Die Sporthilfe reagiert damit auf das veränderte Sporttreiben und Sport-Erleben, das sich in den letzten Jahren durch Urbanisierung und Individualisierung parallel zum olympischen Sport entwickelt hat. In den Szenen sind Vorbilder und Wertevermittler für die Jugend entstanden, deren Streben nicht primär auf olympische Medaillen ausgelegt ist, aber ebenso auf den Stiftungszweck der Sporthilfe einzahlt wie Athleten olympischer und paralympischer Sportarten. Je vier BMXer, Wakeboarder und Parkour-Sportler erhalten aktuell eine monatliche Unterstützung von 500 Euro - für Prangenberg eine große Erleichterung: „Die Förderung ist unglaublich gut.
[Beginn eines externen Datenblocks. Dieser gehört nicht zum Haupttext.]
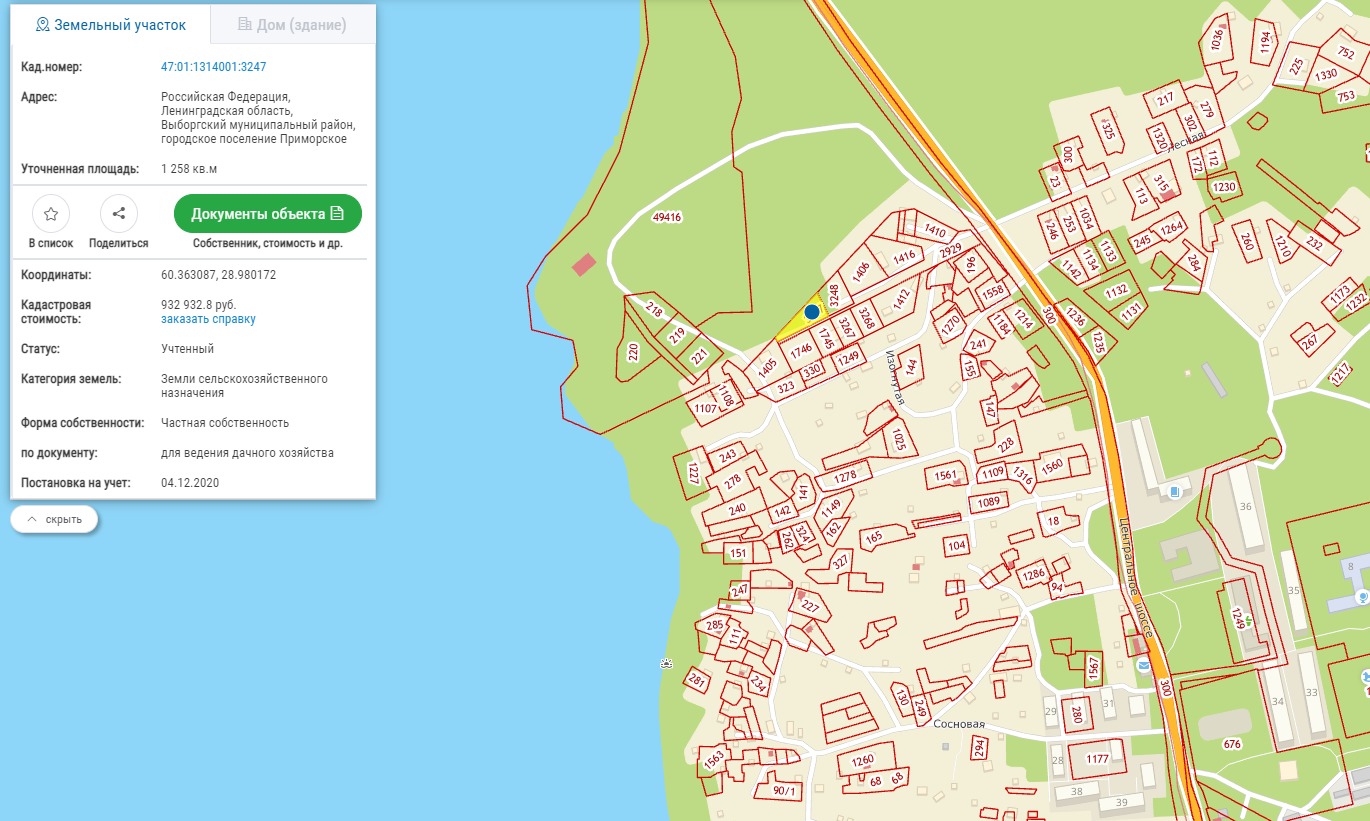1370x821 pixels.
Task: Click parcel 676 in green area
Action: [x=1231, y=744]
Durch ‚Our House‘ gestaltet sich mein Leben deutlich einfacher.
Jetzt kann ich mir eine eigene Wohnung mieten und unabhängiger von meinen Eltern sein.“
Eine entscheidende Rolle bei der Entwicklung der Actionsportarten spielen die Sozialen Medien (zum Instagram-Kanal von Our House). Über sie haben die Athleten die Chance, Fotos und Videos einer Community zu präsentieren, die weit über das persönliche Umfeld hinausgeht. Die Follower-Zahl von Silke Sollfrank ist auf Instagram in den letzten zwei Jahren um 50.000 gewachsen. Für die 22-Jährige eine wichtige Grundlage, um Jobs zu bekommen. Als Parkour-Sportlerin, die sich scheinbar mühelos und fließend durch das urbane Gelände bewegt, kann man sie für Shows oder Werbe-Clips buchen.
Darüber hinaus motiviert sie über Social Media ihre Community. „Ich will mich bewegen, weil es mir guttut, aber auch, um andere zu inspirieren“, so Sollfrank. Regelmäßig bekomme sie Nachrichten oder Videos, wenn jemand Hilfe bei einem Move braucht. „Dann erkläre ich, was sie anders machen oder ausprobieren können“, coacht sie über Instagram – aber auch persönlich, wenn sie Workshops gibt, um Menschen jeden Alters ihren Sport nahezubringen und das weiterzugeben, was sie selbst glücklich macht: balancieren, sich bewegen, mit Schwüngen, Saltos, Schrauben. Begriffe, die stark ans Turnen erinnern – was die gebürtige Münchnerin in jungen Jahren auf Leistungssportniveau betrieben hat. Doch der Wettkampfgedanke und die Fokussierung auf Medaillen habe für sie bei der olympischen Sportart das Positive überdeckt.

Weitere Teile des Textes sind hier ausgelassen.